EXERCISE:
From the first line of the listing below through the line with "You are a computer-use agent.", transcribe exactly and skip the pictures.

[[ DATA RECORDS open ]]

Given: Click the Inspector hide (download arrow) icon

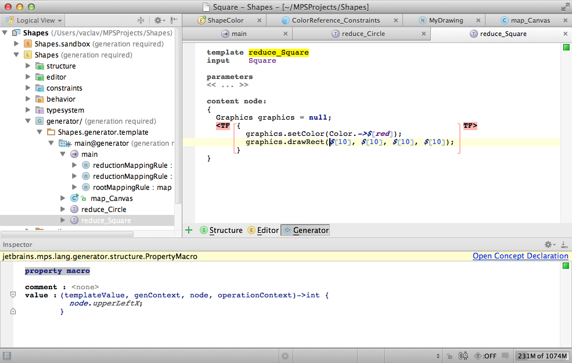Looking at the screenshot, I should point(564,245).
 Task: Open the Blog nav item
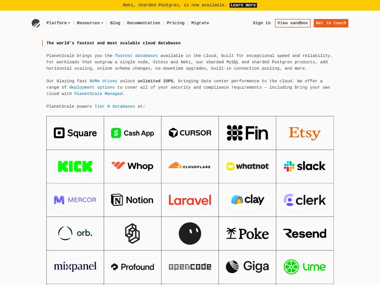click(115, 23)
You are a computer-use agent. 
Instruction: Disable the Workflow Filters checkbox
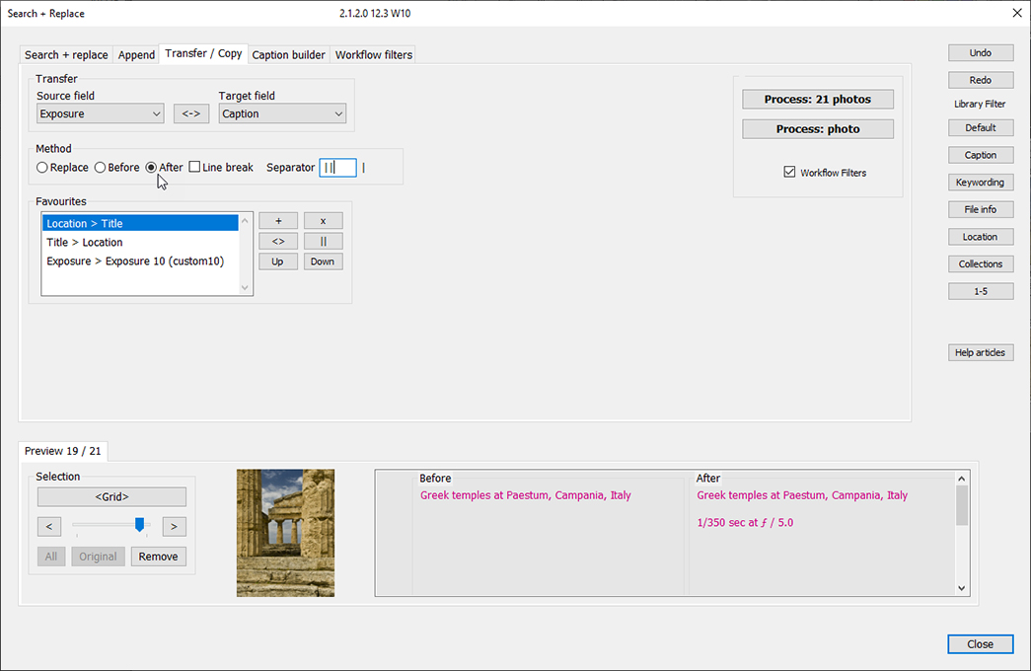point(789,172)
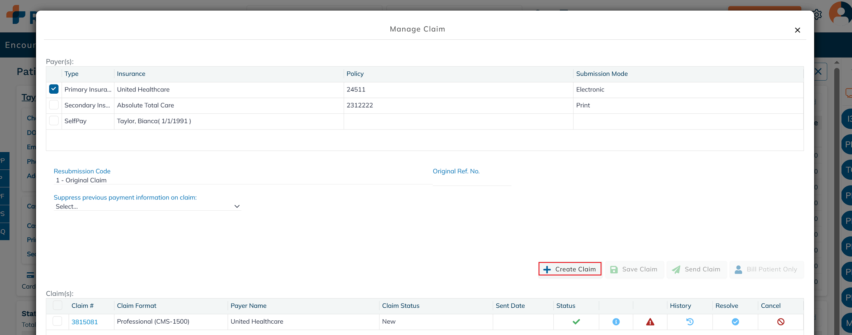Sort by Claim Status column header
This screenshot has width=852, height=335.
(401, 305)
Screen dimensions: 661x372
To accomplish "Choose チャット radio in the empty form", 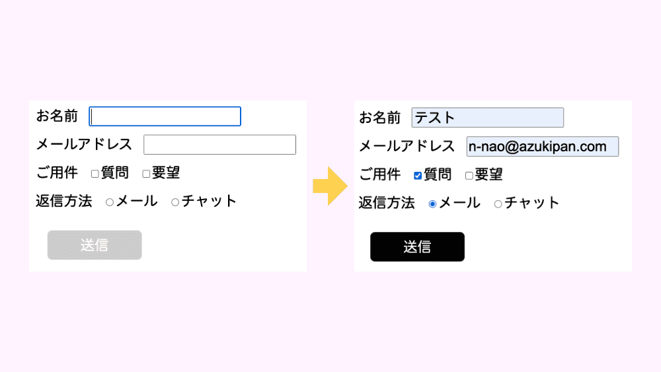I will (175, 202).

[[ DATA RECORDS closed ]]

RESULT:
Given: Click the Inspector hide (download arrow) icon

Looking at the screenshot, I should point(564,245).
 Task: Open the Blog nav item
click(115, 23)
You are a computer-use agent. 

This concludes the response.